• **STATED GOAL**
Give the items below as a two-column CSV with the headers "prompt" and "response", one row per item. Begin at the line that has "The width and height of the screenshot is (2100, 616)." and continue through the final item, putting each item's text and its answer in their own quoted fields with line breaks replaced by spaces.

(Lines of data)
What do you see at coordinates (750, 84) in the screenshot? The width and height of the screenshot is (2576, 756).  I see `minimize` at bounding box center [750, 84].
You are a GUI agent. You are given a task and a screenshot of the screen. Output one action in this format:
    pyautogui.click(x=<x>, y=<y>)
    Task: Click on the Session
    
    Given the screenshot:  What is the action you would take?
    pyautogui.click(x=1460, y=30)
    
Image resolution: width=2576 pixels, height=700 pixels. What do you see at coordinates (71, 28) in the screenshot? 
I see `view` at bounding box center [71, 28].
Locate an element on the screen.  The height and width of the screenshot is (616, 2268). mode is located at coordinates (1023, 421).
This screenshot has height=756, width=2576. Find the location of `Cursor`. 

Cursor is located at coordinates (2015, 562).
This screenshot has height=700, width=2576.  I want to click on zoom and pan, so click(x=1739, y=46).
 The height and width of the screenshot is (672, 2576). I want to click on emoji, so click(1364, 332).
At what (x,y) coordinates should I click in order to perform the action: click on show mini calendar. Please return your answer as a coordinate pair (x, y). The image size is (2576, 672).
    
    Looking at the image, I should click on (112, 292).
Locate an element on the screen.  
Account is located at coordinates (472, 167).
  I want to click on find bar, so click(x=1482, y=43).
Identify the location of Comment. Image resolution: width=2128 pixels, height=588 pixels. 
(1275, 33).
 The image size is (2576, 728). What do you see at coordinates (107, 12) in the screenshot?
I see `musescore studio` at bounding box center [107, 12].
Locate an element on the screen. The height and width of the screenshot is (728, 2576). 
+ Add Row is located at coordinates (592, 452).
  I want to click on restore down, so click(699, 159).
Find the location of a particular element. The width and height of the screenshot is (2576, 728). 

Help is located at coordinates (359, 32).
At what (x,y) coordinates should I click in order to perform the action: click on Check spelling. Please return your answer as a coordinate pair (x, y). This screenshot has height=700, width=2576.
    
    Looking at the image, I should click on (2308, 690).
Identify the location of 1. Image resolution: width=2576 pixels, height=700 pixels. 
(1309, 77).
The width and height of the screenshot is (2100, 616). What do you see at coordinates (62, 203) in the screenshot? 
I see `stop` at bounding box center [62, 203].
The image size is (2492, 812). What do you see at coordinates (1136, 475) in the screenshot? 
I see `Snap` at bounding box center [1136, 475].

• **TASK ANSWER**
prompt,response
"The width and height of the screenshot is (2100, 616). What do you see at coordinates (62, 203) in the screenshot?","I see `stop` at bounding box center [62, 203]."
"The image size is (2492, 812). What do you see at coordinates (1136, 475) in the screenshot?","I see `Snap` at bounding box center [1136, 475]."